- **Records drawn from a dataset**:

____________

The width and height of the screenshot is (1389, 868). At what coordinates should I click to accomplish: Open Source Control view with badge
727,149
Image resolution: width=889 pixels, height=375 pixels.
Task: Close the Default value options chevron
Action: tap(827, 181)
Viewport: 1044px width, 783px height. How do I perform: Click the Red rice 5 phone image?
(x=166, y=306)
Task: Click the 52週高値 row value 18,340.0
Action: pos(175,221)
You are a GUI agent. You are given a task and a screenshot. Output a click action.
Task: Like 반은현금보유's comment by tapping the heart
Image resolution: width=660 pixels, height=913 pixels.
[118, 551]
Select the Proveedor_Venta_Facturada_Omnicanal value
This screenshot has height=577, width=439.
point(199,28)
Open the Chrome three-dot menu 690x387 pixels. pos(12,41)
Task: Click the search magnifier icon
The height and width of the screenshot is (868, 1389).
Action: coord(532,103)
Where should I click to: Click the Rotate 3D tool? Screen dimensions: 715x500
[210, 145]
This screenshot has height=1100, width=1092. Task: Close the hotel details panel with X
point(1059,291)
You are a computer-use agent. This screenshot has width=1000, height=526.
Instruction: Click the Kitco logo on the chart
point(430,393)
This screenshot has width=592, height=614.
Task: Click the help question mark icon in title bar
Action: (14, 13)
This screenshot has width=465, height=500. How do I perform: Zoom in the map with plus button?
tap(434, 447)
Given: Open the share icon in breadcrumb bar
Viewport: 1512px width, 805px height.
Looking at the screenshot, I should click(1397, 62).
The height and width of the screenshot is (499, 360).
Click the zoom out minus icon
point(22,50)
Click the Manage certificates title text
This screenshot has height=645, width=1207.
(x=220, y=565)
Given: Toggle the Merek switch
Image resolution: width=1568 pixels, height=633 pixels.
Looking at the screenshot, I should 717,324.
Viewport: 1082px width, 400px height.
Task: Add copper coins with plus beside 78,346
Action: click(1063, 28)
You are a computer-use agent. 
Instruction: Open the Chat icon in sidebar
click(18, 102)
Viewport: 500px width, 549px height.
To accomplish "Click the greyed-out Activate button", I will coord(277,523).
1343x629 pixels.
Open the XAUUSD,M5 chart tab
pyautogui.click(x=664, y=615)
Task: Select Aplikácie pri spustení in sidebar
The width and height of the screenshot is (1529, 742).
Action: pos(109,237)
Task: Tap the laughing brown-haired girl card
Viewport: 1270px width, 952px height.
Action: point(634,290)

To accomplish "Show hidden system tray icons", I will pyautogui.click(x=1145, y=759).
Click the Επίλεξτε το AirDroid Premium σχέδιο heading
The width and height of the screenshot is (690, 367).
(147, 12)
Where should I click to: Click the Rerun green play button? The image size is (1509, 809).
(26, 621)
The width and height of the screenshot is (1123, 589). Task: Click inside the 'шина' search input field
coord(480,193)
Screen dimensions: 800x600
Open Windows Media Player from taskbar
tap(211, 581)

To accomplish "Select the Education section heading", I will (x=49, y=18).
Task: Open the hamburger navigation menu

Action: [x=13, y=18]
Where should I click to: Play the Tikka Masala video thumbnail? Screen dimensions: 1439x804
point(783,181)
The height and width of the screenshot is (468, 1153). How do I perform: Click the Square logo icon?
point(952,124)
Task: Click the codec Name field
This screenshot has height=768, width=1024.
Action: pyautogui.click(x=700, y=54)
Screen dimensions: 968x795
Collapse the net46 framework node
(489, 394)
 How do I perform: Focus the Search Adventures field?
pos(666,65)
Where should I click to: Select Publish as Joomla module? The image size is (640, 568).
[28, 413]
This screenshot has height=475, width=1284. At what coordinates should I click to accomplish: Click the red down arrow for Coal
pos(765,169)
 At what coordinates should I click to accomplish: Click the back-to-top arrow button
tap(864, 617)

____________

- **What you need to do**:
Wherever "will" occurs in the entries above, copy the line it sits on.

- **Response for this exercise**:
To accomplish "Click the greyed-out Activate button", I will coord(277,523).
To accomplish "Show hidden system tray icons", I will pyautogui.click(x=1145, y=759).
To accomplish "Select the Education section heading", I will (x=49, y=18).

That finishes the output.